Rate is the interest rate (percentage)
Periods is the number of time periods
Amount is the fixed contribution amount each period
Should be positive for periodic receipts

Should be negative for periodic payments
Initial is the initial lump sum
Should be positive for initial receipt

Should be negative for initial payment
Type is an indicator for the timing of the periodic contributions
Type=0 for contributions made at the end of each period

Type=1 for contributions made at the start of each period
Examples:
Simple Annuity: $100 per year invested at 8%
Cell D4 formula:     PV( 0.08 , 5 , -100 , 0 , 1 )
Cell D5 formula:     PV( C9 , C10 , C11 , C12 , C13 )
 
More Examples:
Lump Sum: $750 invested at 8%
Cell D4 formula:     PV( 0.08 , 5 , 0 , -750 , 1 )
Cell D5 formula:     PV( C9 , C10 , C11 , C12 , C13 )
 
Note:
PV does not assume annual time periods.

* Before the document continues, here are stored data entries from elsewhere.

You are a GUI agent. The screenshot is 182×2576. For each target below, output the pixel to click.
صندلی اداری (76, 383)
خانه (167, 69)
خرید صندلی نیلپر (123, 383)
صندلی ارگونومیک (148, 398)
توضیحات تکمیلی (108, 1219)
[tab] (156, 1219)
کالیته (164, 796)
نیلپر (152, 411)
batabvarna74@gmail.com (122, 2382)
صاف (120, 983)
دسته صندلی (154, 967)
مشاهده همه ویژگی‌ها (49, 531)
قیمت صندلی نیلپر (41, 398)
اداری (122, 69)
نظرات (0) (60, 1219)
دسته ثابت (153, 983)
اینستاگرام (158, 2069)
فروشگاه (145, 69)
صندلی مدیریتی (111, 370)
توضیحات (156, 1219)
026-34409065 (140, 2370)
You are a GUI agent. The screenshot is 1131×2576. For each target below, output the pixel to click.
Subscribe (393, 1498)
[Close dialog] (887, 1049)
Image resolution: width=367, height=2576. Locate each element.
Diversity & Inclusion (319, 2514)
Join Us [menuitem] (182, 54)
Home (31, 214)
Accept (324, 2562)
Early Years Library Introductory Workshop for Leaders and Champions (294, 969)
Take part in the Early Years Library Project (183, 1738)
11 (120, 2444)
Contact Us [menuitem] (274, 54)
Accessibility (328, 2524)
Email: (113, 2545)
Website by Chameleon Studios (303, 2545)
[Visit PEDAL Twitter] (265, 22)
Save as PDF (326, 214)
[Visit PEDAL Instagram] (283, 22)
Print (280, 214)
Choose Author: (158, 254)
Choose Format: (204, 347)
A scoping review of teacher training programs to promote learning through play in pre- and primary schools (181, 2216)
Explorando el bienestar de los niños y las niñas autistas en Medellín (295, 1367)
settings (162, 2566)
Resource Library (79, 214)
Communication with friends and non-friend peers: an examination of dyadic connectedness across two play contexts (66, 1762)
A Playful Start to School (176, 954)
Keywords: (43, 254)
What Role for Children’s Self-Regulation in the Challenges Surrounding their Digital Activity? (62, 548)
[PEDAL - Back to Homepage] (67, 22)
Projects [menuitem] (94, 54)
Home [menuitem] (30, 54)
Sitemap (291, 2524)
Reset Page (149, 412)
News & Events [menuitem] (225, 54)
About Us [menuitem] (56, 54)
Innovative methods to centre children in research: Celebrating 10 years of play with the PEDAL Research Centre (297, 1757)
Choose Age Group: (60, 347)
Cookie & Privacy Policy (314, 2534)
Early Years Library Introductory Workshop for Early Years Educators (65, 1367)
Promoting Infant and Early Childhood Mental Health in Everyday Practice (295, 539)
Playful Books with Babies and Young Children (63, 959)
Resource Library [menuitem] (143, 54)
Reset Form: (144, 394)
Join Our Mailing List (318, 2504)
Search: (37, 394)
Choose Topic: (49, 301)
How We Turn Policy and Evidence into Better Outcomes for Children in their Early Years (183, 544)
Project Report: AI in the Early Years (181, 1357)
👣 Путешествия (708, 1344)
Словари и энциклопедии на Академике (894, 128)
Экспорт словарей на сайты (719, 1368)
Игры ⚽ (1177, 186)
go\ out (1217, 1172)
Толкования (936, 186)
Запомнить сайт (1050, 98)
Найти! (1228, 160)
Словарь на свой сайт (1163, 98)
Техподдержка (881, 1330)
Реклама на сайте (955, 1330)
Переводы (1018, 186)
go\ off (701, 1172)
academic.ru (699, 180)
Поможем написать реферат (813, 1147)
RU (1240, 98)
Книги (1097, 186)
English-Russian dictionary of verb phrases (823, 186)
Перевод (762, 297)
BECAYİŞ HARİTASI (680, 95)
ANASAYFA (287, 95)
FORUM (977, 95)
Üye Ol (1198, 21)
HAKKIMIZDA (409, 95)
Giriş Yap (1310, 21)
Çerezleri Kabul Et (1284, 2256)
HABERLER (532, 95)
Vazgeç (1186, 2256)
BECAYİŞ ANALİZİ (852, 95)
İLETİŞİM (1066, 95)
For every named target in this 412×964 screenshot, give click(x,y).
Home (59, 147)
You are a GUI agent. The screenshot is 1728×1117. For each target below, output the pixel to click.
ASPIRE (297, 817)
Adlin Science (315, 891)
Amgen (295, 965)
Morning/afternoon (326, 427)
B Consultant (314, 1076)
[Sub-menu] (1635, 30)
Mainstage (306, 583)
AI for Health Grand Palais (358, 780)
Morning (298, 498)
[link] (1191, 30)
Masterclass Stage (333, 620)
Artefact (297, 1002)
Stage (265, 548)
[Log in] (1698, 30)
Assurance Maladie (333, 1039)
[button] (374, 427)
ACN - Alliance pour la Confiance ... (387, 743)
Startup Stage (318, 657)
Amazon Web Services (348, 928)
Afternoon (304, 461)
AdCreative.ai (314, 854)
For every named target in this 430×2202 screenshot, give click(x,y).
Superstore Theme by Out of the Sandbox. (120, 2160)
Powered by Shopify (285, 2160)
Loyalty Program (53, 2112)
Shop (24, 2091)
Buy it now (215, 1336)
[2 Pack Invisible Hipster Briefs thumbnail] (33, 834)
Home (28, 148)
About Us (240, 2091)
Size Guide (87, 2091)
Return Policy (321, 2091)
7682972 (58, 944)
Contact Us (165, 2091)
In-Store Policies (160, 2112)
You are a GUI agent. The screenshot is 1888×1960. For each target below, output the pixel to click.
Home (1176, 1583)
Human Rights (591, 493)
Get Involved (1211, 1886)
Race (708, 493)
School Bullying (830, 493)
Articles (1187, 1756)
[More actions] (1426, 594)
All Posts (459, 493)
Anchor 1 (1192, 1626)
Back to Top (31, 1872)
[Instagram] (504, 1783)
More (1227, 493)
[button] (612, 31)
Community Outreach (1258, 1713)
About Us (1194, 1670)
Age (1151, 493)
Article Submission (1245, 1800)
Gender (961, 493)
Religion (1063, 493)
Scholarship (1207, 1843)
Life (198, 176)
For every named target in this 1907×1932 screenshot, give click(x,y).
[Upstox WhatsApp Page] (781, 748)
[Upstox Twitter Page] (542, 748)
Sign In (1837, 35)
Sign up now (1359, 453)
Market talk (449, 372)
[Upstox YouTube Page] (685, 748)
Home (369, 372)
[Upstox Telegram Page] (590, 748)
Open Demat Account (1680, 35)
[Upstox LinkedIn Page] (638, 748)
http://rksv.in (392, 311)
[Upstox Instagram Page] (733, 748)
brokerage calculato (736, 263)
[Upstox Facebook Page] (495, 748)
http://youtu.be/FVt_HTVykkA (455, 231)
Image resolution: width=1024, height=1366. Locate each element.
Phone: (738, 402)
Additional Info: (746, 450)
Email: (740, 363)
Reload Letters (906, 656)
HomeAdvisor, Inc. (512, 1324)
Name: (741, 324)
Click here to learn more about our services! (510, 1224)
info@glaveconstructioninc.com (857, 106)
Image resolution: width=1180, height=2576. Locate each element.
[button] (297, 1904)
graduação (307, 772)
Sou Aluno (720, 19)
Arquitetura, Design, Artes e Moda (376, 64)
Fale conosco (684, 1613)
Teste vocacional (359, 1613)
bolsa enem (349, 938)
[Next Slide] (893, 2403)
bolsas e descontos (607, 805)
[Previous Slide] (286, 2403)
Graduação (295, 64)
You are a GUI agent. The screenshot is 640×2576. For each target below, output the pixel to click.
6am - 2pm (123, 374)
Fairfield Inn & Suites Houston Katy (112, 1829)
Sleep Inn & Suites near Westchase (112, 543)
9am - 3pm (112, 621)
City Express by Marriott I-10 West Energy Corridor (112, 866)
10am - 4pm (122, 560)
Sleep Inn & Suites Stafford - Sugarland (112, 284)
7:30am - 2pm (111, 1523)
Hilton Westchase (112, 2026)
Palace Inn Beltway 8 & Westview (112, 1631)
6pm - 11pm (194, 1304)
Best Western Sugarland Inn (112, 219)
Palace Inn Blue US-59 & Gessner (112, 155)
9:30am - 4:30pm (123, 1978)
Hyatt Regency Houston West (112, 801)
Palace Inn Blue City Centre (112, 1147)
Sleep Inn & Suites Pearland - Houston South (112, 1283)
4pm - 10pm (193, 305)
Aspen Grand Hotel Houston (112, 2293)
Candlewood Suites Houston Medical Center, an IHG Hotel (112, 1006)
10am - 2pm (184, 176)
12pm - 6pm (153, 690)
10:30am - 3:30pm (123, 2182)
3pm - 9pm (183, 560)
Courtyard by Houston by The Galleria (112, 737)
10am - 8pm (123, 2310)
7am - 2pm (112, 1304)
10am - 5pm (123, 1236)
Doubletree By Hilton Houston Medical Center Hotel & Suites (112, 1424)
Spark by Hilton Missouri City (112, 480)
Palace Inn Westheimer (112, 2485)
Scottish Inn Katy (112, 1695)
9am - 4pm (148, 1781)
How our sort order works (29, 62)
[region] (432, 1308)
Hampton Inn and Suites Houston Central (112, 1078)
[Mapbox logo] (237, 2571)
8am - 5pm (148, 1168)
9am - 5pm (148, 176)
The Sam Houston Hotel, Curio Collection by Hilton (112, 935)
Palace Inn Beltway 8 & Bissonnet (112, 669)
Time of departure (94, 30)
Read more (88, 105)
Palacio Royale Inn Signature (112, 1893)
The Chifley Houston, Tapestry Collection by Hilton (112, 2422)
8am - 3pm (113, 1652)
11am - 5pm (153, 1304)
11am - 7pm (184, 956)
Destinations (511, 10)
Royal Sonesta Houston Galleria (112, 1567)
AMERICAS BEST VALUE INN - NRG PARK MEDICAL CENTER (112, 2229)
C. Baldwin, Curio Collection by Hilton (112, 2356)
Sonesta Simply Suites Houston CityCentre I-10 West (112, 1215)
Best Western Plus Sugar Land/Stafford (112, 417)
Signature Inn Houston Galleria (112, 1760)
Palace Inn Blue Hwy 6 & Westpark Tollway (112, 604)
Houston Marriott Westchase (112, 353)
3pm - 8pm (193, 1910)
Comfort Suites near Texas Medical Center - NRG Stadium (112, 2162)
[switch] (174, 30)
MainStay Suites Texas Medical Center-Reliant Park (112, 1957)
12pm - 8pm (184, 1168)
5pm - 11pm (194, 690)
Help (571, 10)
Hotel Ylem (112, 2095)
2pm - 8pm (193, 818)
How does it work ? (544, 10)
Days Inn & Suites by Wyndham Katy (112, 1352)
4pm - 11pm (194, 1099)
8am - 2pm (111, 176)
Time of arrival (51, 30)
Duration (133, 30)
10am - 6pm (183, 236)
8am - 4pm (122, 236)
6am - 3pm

You can use the function to analyze any type of fixed annuity. You must, however, express your interest rate in terms of the length of your time period. That is, if you are using annual periods, then the interest rate must be the annual rate. If, on the other hand, you are using monthly periods, then your interest rate must be the monthly rate.